Among the entries below, only the lines from the one with "Image resolution: width=737" through the one with "Screen dimensions: 916x312" are wanted, reproduced exactly. Pictures are not wanted.

Segment Start: Source material

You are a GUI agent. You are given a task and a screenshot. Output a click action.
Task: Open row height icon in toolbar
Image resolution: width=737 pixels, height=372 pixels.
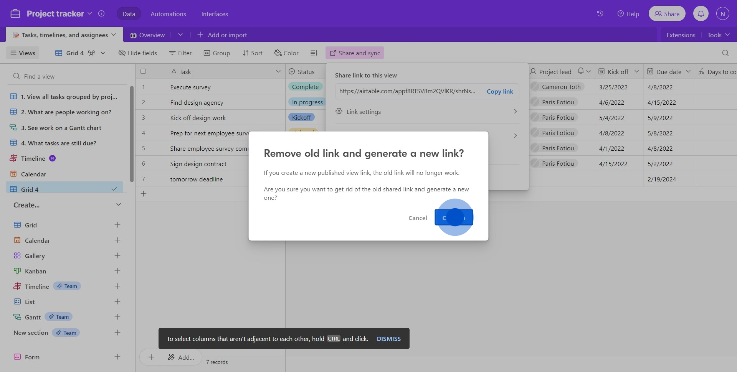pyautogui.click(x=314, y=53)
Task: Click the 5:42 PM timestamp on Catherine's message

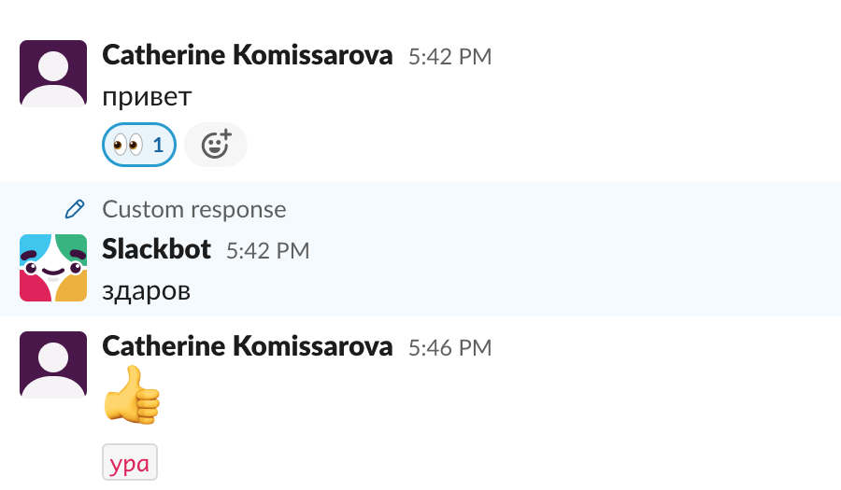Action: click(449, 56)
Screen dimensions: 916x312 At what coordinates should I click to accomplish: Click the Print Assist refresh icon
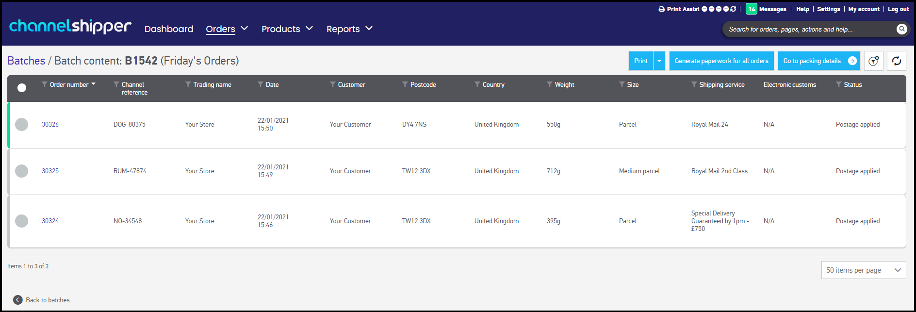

Segment End: Source material
Segment Start: Source material

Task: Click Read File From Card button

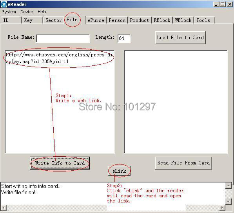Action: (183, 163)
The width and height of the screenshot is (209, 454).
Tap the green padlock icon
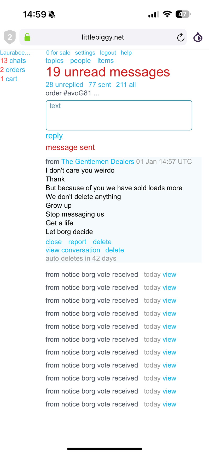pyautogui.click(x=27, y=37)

Segment End: Source material
Segment Start: Source material

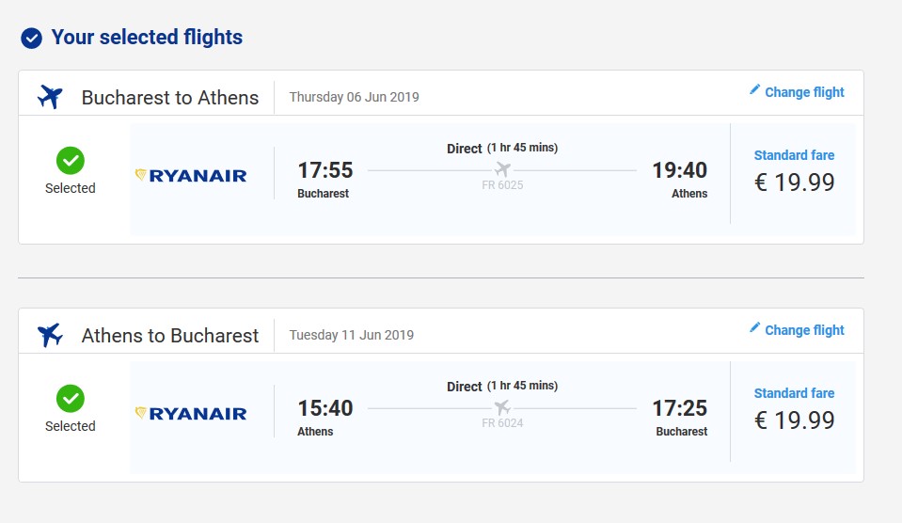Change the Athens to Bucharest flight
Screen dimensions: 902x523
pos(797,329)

Segment End: Source material

*Answer to the exercise*.
Image resolution: width=737 pixels, height=372 pixels.
pyautogui.click(x=314, y=53)
Task: Click the 5:42 PM timestamp on Catherine's message

Action: click(449, 56)
Screen dimensions: 916x312 At what coordinates should I click to accomplish: Click the Print Assist refresh icon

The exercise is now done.